NIS2 is the European Union’s updated cybersecurity directive, adopted in 2022. It replaces the original NIS Directive (2016) and significantly strengthens cybersecurity rules across the EU. EU Member States must transpose NIS2 into national law by October 17, 2024.
Improve cybersecurity resilience
Harmonize security standards across EU Member States
Increase reporting obligations
Expand the number of sectors and companies required to comply
Risk Management: Implement comprehensive policies for identifying, assessing, and mitigating cyber risks.
Incident Response: Develop strong detection, response, and recovery plans, with mandatory reporting of significant incidents to authorities and customers.
Supply Chain Security: Ensure third-party providers meet strict security standards.
Business Continuity: Plan for operational resilience and data backup.

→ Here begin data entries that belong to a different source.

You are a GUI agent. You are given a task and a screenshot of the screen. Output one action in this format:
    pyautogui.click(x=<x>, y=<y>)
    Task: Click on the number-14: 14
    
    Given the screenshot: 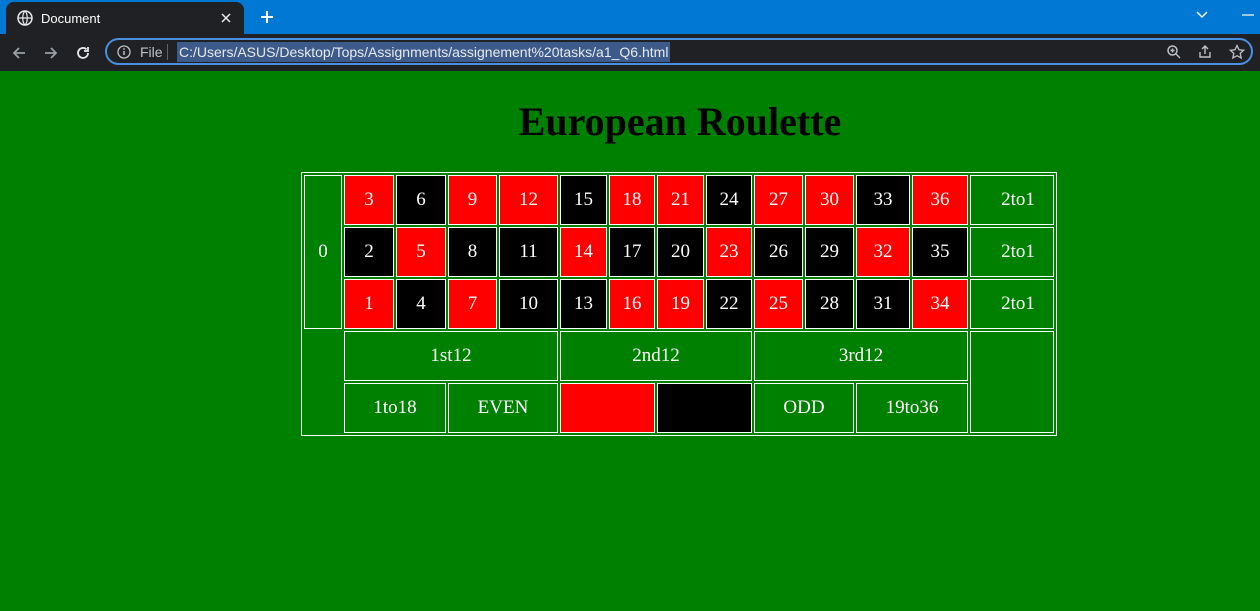 What is the action you would take?
    pyautogui.click(x=584, y=252)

Security of Network and Information Systems: Implement strong measures like MFA, network segmentation, zero-trust principles, encryption, patch management, vulnerability management, monitoring and detection capabilities.
Security Awareness: Provide training for staff on cyber hygiene.
Governance: Management bodies (executives) must approve policies, oversee implementation, ensure effectiveness, and can be personally held liable for non-compliance.
Reporting Obligations: Strict rules for reporting cybersecurity incidents:
Initial notification within 24 hours
Incident report within 72 hours
Final report within 1 month
NIS2 applies to more sectors and more organizations than NIS1. Two categories of regulated entities:
Essential Entities (EE): Critical sectors such as: Energy, Transport, Health, Drinking water, Wastewater, Financial market infrastructures, Digital infrastructure, Public administration.
Important Entities (IE): Other key sectors such as Postal and courier services, Waste management, Chemicals, Food production, Manufacturing of critical products, Digital providers (cloud, data centers, DNS services).
NIS2 introduces much tougher penalties:
Essential Entities: up to €10 million or 2% of global turnover.
Important Entities: up to €7 million or 1.4% of global turnover.